- [TASK PROMPT] All lines of the listing that contain "Viewport" should be shown in full.

- [EXTRACTED DATA]
-------

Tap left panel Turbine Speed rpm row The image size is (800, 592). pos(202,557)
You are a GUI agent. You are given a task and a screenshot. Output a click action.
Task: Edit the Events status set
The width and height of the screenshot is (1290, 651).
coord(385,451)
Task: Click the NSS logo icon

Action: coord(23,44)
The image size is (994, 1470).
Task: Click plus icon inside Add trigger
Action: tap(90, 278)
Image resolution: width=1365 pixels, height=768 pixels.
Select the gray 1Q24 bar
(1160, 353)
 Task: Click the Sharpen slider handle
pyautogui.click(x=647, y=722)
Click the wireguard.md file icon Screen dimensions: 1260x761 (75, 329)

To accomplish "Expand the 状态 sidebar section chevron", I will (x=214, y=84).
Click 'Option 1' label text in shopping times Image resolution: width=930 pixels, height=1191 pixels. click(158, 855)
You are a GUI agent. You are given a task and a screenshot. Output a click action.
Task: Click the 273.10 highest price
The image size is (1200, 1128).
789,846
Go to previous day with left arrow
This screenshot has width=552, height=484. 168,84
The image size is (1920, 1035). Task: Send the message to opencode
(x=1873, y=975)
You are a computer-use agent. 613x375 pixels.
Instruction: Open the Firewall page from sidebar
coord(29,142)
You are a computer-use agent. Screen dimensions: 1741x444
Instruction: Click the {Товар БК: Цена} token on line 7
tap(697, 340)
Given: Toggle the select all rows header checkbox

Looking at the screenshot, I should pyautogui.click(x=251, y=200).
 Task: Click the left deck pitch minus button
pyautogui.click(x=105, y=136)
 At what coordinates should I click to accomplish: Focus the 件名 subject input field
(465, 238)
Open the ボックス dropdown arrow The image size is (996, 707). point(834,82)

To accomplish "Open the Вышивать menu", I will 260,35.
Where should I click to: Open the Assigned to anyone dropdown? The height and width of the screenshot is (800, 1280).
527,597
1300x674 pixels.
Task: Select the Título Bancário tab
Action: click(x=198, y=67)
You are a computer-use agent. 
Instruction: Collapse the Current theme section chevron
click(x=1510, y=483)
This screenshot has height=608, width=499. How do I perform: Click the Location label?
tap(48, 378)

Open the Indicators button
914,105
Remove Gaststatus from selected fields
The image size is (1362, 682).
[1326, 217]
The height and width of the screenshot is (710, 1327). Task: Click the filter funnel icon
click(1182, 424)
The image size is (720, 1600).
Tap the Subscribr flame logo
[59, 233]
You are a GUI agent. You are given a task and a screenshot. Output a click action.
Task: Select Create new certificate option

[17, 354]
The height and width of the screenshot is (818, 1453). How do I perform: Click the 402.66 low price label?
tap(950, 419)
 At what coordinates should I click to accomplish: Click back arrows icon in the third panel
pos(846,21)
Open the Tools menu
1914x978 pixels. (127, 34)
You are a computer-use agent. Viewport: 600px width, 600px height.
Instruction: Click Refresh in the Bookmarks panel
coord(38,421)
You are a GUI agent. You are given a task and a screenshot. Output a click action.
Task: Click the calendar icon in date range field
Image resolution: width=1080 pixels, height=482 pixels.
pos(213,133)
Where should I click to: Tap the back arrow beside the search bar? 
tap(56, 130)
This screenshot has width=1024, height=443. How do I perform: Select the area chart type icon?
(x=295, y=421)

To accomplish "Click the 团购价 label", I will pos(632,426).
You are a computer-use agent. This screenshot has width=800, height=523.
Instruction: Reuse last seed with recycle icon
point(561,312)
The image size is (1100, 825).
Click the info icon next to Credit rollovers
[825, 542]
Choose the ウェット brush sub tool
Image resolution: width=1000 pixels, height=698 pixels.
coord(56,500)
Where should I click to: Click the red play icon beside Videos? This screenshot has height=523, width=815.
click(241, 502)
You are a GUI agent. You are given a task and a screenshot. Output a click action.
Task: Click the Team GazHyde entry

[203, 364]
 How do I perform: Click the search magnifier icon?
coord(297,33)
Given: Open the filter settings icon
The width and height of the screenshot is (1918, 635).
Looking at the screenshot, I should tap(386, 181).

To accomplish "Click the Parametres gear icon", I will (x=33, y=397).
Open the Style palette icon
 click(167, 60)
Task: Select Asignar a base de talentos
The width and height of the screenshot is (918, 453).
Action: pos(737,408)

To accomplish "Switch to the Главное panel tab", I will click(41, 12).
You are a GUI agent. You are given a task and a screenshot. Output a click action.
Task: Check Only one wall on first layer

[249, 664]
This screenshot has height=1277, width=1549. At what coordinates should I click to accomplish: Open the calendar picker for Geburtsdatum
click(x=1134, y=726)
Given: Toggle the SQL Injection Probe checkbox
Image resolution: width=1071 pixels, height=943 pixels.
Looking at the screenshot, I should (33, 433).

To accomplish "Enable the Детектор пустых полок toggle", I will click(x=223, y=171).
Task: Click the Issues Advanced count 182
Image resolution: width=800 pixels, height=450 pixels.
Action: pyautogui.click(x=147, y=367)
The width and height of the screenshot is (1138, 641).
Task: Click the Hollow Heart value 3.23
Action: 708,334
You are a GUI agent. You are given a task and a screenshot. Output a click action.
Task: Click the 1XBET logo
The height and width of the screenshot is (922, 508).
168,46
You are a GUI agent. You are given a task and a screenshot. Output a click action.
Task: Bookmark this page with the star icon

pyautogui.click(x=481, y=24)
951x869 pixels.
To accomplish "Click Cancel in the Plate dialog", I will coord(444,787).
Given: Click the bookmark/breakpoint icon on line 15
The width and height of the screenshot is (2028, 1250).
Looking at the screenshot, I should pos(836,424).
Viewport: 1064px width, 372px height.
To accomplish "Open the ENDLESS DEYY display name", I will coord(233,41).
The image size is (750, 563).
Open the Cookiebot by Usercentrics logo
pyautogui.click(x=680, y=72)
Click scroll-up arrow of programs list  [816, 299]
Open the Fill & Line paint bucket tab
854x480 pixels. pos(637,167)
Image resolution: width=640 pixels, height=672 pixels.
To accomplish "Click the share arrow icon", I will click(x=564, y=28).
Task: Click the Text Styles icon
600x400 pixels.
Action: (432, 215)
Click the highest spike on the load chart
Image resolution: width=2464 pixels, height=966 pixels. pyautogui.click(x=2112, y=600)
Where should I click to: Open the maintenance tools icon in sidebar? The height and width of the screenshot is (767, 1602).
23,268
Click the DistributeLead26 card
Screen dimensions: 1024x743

-------

- [ANSWER TO THIS EXERCISE]
You are a computer-use agent. Viewport: 600px width, 600px height.
Viewport: 1064px width, 372px height.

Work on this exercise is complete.